I fear the hot sun and the foul balls that make their way into to stands. I fear the crowds and the crowing that make the experience uncomfortable for pretty much everyone.

But most of all, I fear that my kid is going to get hurt in every way a kid can get hurt.

From the moment my kid looked up and said he wanted to play in Little League, to the moment he stood out in the field – all decked out in his local business-sponsored duds – all I could do as I sat in the bleachers was pray he wouldn't get a line drive to the head.

He'd never see it coming. Not the way he did cartwheels, chased butterflies and laid down in the outfield, making angels in the grass. And he'd never live down the ribbing from his teammates if he survived.

People are as serious as a heart attack about baseball.

“Baseball ready,” is the mantra all of the best coaches use.
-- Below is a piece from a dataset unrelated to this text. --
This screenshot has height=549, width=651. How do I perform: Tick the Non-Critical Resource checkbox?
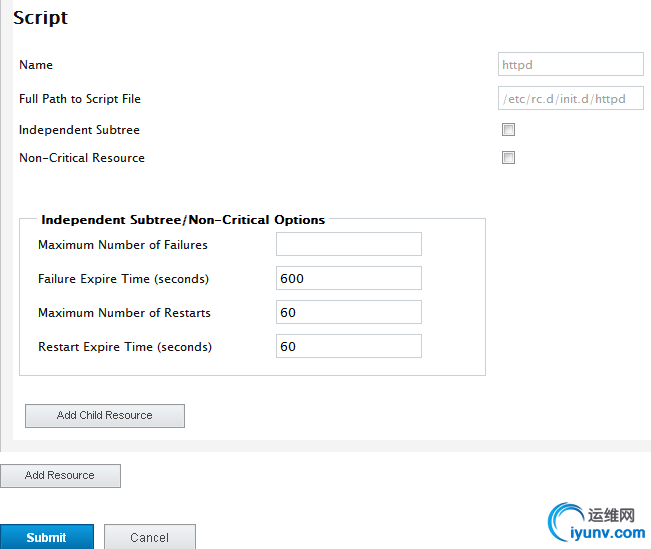(508, 158)
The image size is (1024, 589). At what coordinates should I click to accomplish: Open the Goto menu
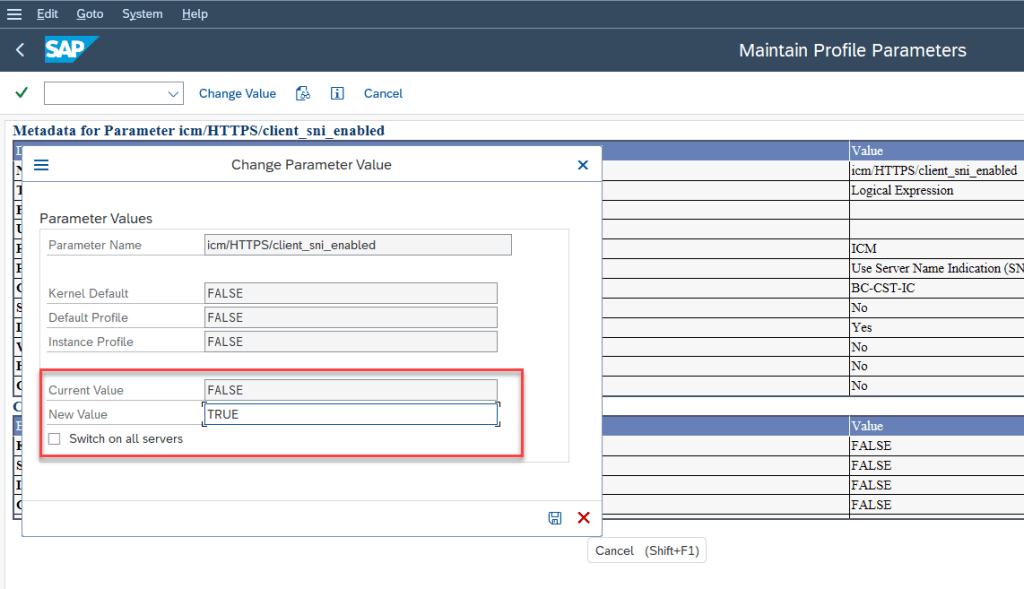coord(89,14)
And with those two words alone, you'll see a team of wrigglers straighten up and start catching pop flies.

Magic words aside, I can't relax.

Each year as baseball season rolls around I hope my Champ won't play. Each year I hide the papers that come home from school announcing sign-ups. Each year he finds them and demands to be signed up.

“This year is going to be GREAT,” he exclaims. “I loooooooooove baseball.”

And, each year, I reluctantly sign him up.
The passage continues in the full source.